Google has announced that its Google Play store is now home to 1 million smartphone and tablet apps, but how many of them are legitimate and how many are questionable?
Hugo Barra, Google's vice president of Android product development, revealed that Google had hit the magic app
number during an event in San Francisco on Monday evening, and Google has already confirmed that the next step will be to add a tablet-optimized app section to the store to help the growing number of Android tablet owners find the best titles. The company is also celebrating the fact that for the first time in history, Android tablets have overtaken Apple's range of iPads in terms of shipments, giving the open source ecosystem a 67 percent share of the global market, for this quarter, anyway.
And while Google can take some satisfaction in overtaking Apple, whose App Store is still ‘stuck' on 900,000 apps, a Symantec report raises some serious questions about the validity of some of the titles currently available within Google Play.
The online security firm claims that since the start of 2013 it has discovered a steady stream of suspicious applications, 1200 in all, that pop up in the store and are available for a number of days before they're flagged as inappropriate or scam apps designed to con users out of money or make them part with personal details.
In a blog post in which he reports on the findings, Symantec's Joji Hamada says that although the apps are removed quite quickly, they are still available for long enough to entrap users and, thanks to the way in which they have been written, they will often appear as the top choices when certain search terms are entered. "Their tactic of abusing the search function on Google Play allows their apps to be easily bumped to the top of keyword searches. A test search carried out by Symantec resulted in 21 out of 24 top hits being malicious apps."
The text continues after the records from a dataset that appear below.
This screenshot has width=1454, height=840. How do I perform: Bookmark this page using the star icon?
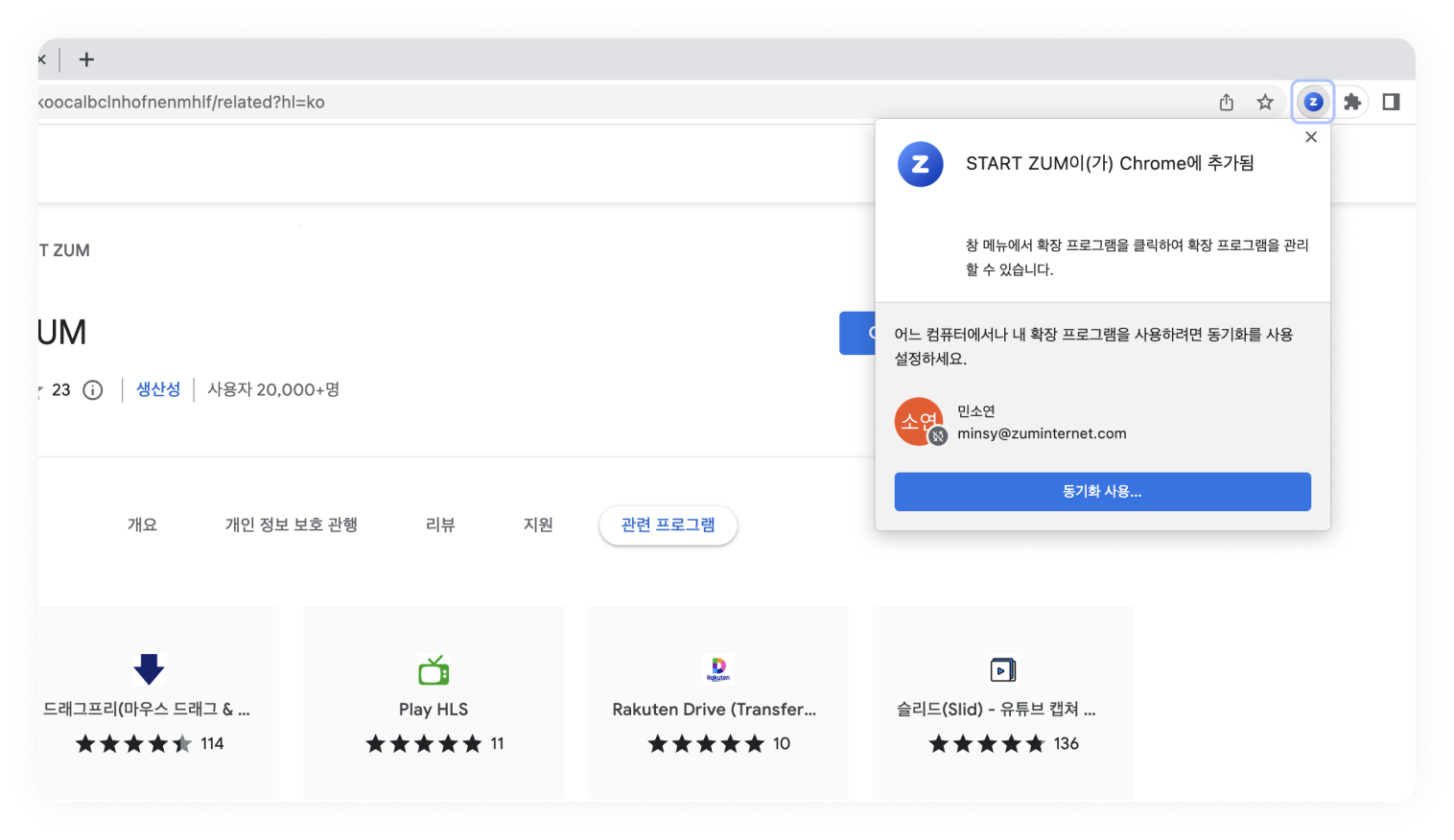coord(1265,102)
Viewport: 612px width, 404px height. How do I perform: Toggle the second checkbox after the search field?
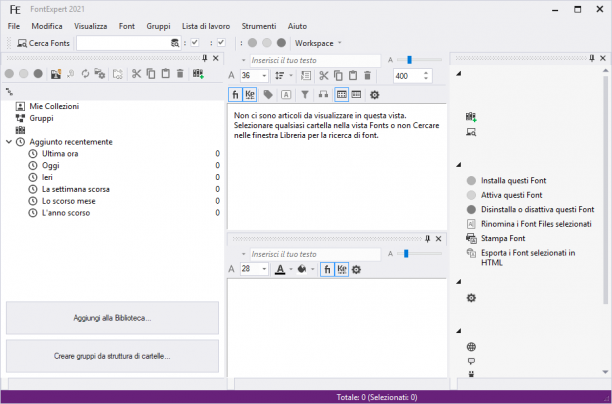point(221,43)
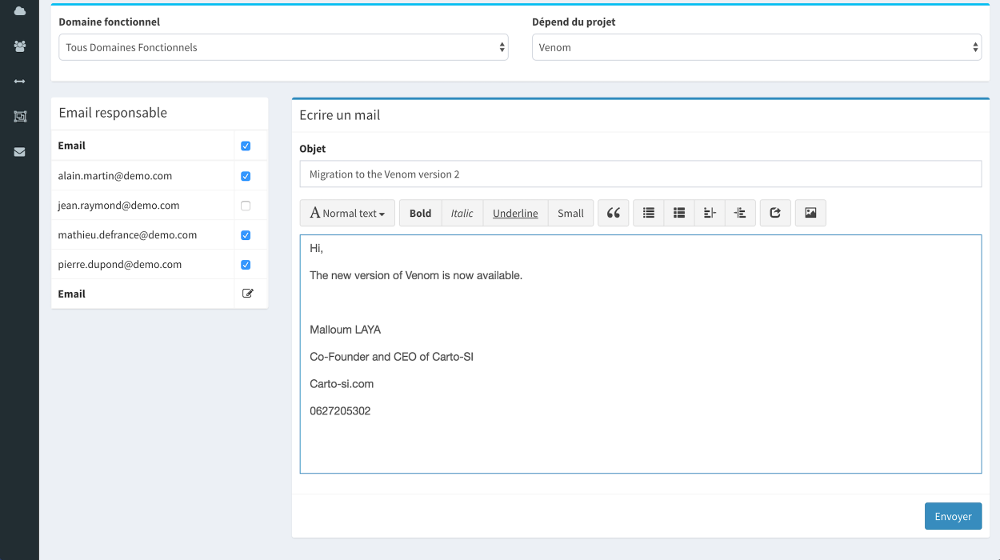
Task: Click the edit icon in the Email footer row
Action: [x=247, y=294]
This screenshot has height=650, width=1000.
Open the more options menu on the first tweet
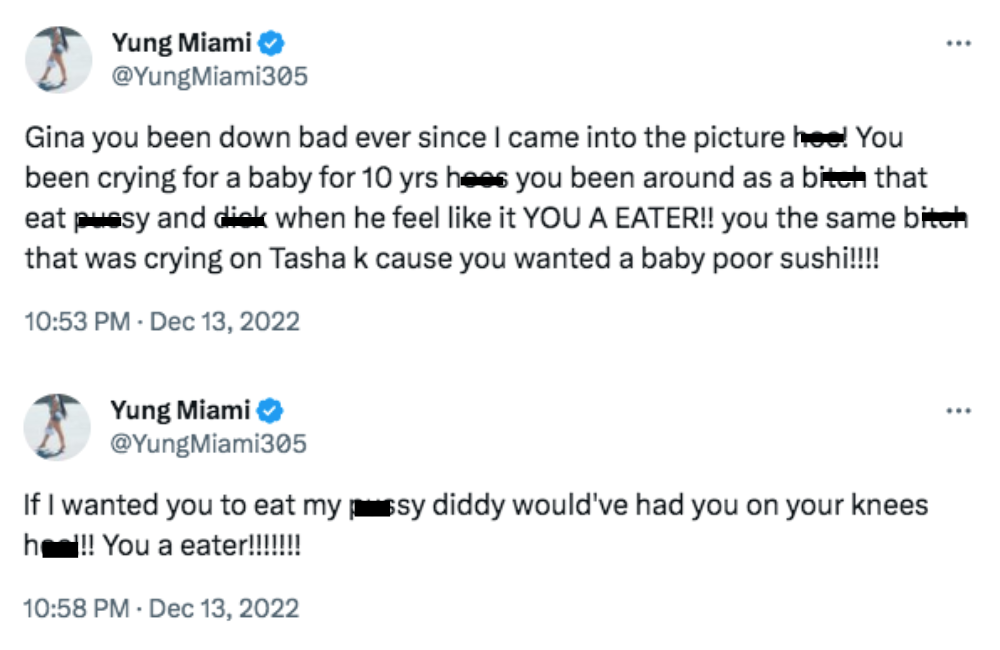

Furthermore, the tactics employed by malicious app creators is also evolving. Symantec has discovered a number of apps that, if analyzed via software would be passed as clean, but are in fact designed to launch a device's browser and direct it to a suspicious website, something that could only be discovered if they were analyzed by a person, not a machine -- in other words, the almost obsessive approach that Apple takes to validating its apps before allowing them on its own App Store.